**Text passage**:

○ ○ ○ ○ ○

The Curious Catamount Transcript

Mar 21, 2023

Back to The Curious Catamount episode.

Paige Gibbs: Now, if you could please close your eyes while I count to 10. One, two, three, four…

Ryan Newswanger: Hi, Ryan Newswanger here. I’m one of the producers of Before Your Time.

Paige: All right, you may open your eyes. And welcome to November 24th, 1881.

Ryan: Last fall producer Amanda Kay Gustin and I met Paige Gibbs from the Barnard Historical Society on a dirt road between Barnard and East Barnard, where I live. A bunch of other folks from the Barnard area came as well.

Paige: So let’s start. We’re looking for deer. That’s all we want. We want to take a deer home, not for dinner tonight, but in the near future.

Ryan: Paige led us on an imaginary hunt through some fields off Sayer Road. Many folks say the last catamount in Vermont was shot in these fields.

[sounds of walking]

Paige: Keep stomping. We’re not halfway there!

Ryan: We took turns reading from a script she had handed out, created from an account of that hunt in 1881.

Mary Croft: Taking my shotgun, I started about 7:00 a.m. and had not gone more than 100 rods…

Speaker: Hold on, Jim, there’s a catamount. I saw that the same moment walking slowly up the hill, some 15 rods…

Rod Croft: There is no doubt that the first shot both surprised and hurt him. And he started at Mr. Crawford up the hill, went about three rods and lay down, unable to go further. And there is where he lay as Mr. Crawford fired the second shot.

Ryan: As a bonus, Joe LaDoucer, who raises beef on Bowman Road, brought one of the guns that family lore says was used to kill the panther.

Joe: The first gun was a shotgun and that’s what wounded him. And then they come up with the rifle and that’s what put the round in his eye that finished him off. Oh, yeah. But if you look at the shotgun, man, I don’t know anybody…I wouldn’t want to be crawling through the bushes with that thing. It’s only one shot and it’s a cap and ball. Oh, boy.

Ryan: Joe’s father had gotten the shotgun in a trade with a neighbor many years ago. But while the shotgun was stored in a closet, the Barnard panther itself became famous.

○ ○ ○ ○ ○

(Element and text location data)
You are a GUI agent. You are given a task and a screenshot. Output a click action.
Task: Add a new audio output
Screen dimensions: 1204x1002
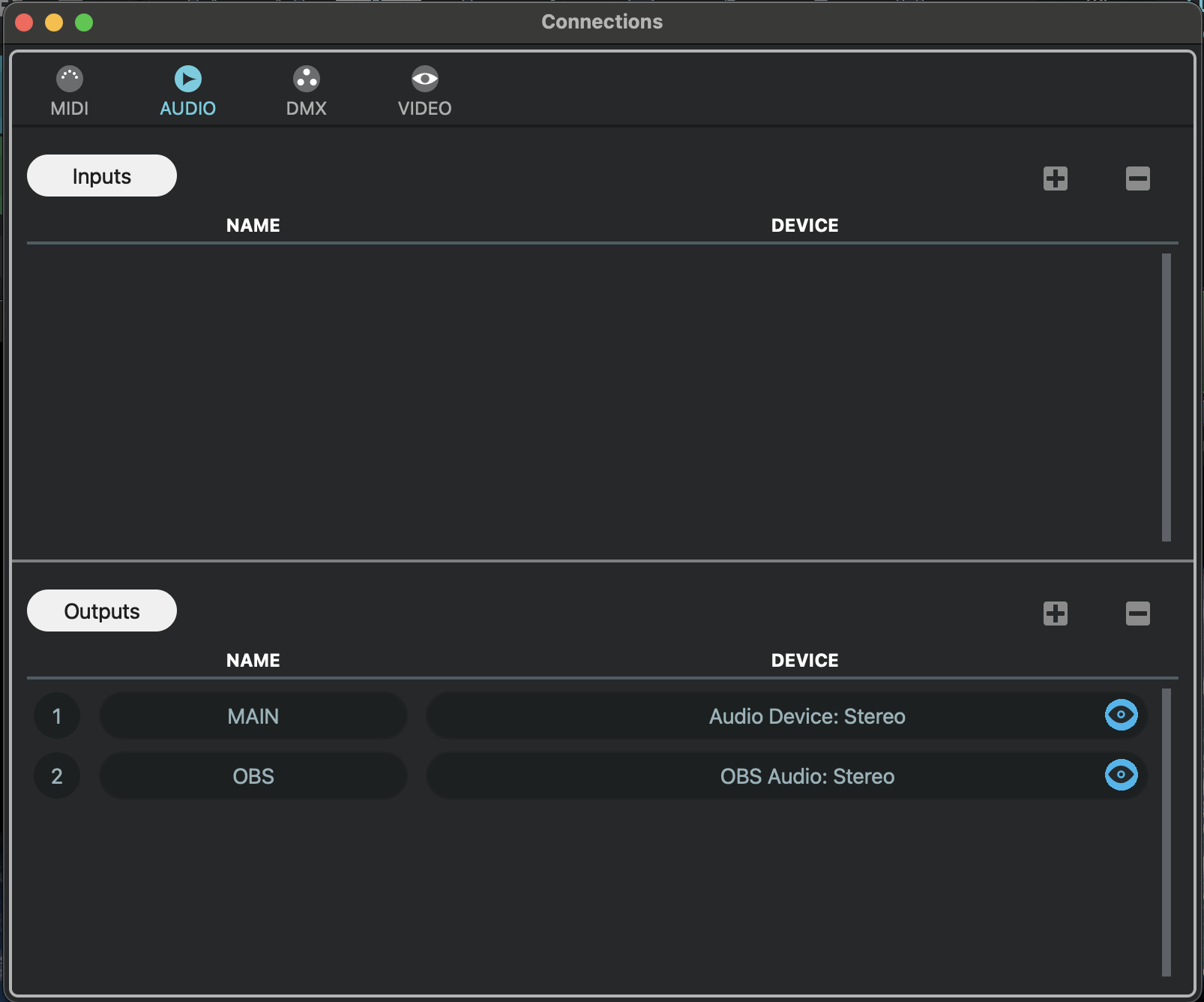click(x=1055, y=614)
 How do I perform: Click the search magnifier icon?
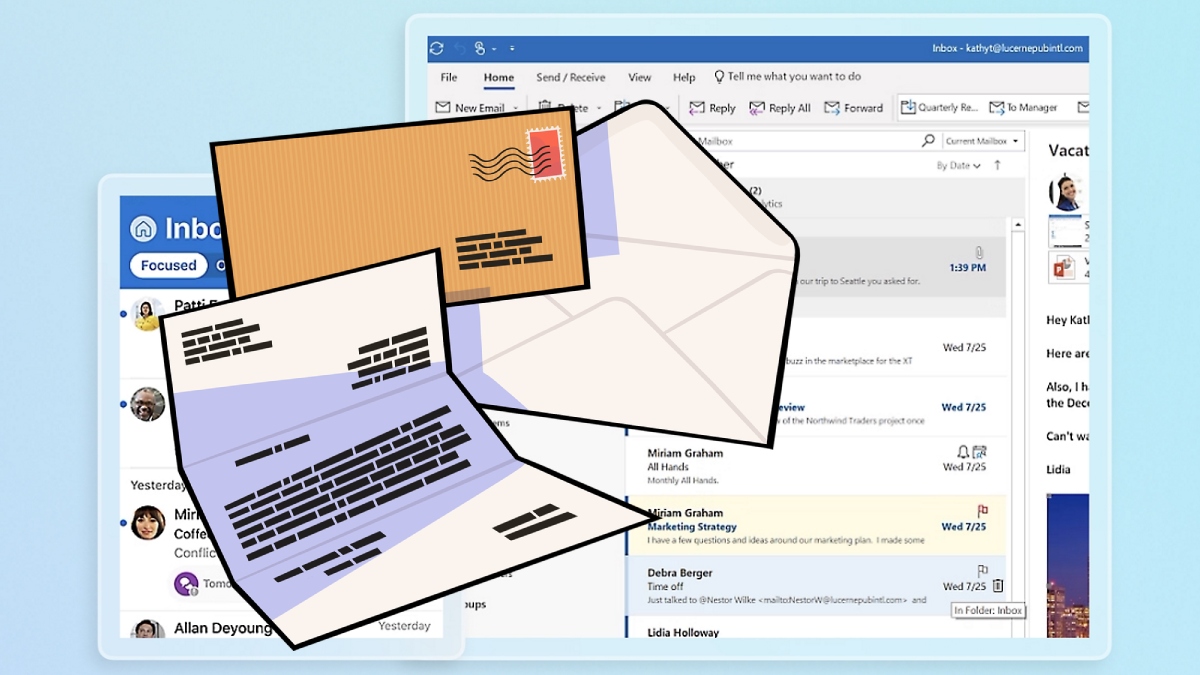coord(928,141)
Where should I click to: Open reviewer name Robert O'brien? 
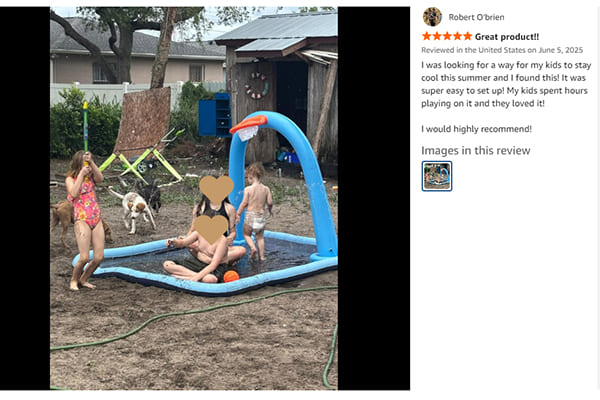pyautogui.click(x=476, y=17)
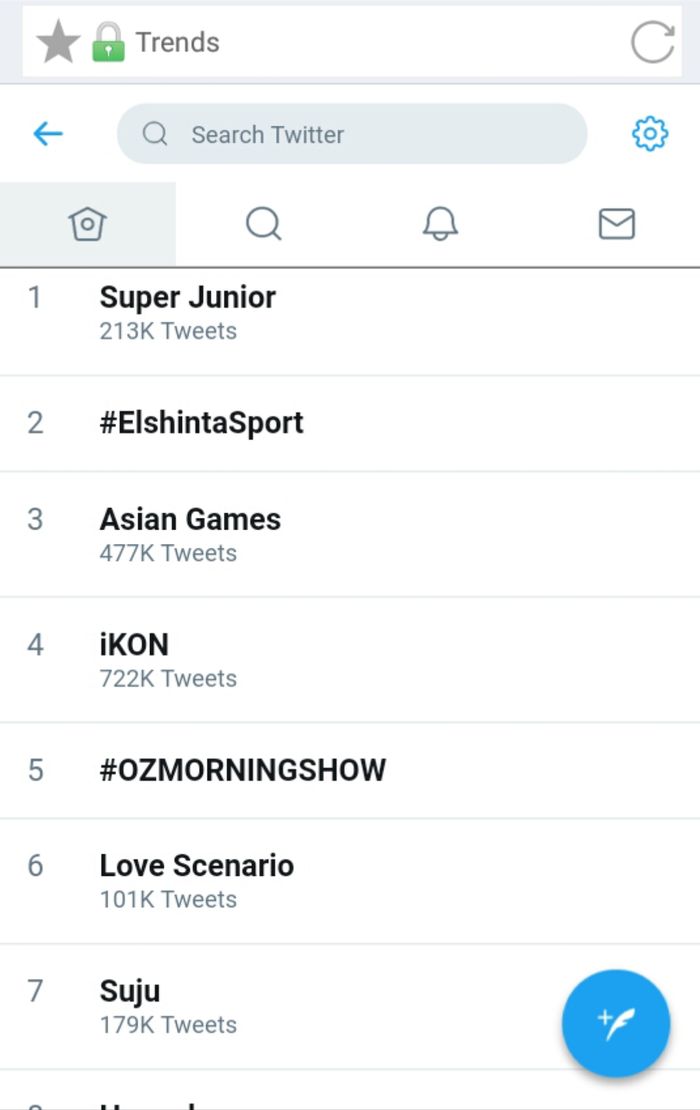The image size is (700, 1110).
Task: Open the #ElshintaSport trending hashtag
Action: 202,423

○ ○ ○ ○ ○

**Actions to take**:
1. Repeat the catamount transcript from "Paige: Keep stomping." up to and including "hunt in 1881.".
2. Answer these questions using the catamount transcript.
(a) Which organization is Paige Gibbs from?
(b) On which road does Joe LaDoucer raise beef?
(c) How did Joe's father get the shotgun?
3. Write the next part of the catamount transcript, picking up after its final line.
These records were drawn from a separate source.

**Exercise answers**:
1.
Paige: Keep stomping. We’re not halfway there!

Ryan: We took turns reading from a script she had handed out, created from an account of that hunt in 1881.

2.
(a) The Barnard Historical Society.
(b) Bowman Road.
(c) In a trade with a neighbor many years ago.

3.
[sounds of walking into the History Museum]

Steve Perkins: We’re looking at a taxidermy specimen of a catamount. It’s the last Catamount that was recorded to be shot in Vermont.

Ryan: This is Steve Perkins, Executive Director of the Vermont Historical Society. Here’s Amanda.

Amanda Kay Gustin: So this cat has been in the history museum for quite a while, and it’s always been on some kind of public display, it’s sort of hard to think of the history museum without this animal in it…. And I think it’s safe to say that in all that time it’s been in the museum, it’s been an emotional object for people. It’s made an impression.

Steve: As a kid, I came here in the early 80s with my grandfather, and I remember walking up the steps to the pavilion building and you open the brown doors and you walk into this beautiful kind of marbled entranceway. And the first thing I saw was this this cat. You know, it just framed that whole visit for me. And when people ask, “What’s your earliest memory of a visit to a museum in Vermont?” it’s that catamount.

Ryan: Alexander Crowell, who killed what was known as “The Barnard panther” had the animal taxidermied. He brought it around the state, charging people to see it, before giving it to the Vermont Historical Society.

Amanda: I’ve seen some kids that get a little afraid of it. I’ve seen some kids that have to be dragged screaming away from it because they’re so fascinated by it. But there’s something about the catamount, the magnetism of the catamount, that even persists in this physical object.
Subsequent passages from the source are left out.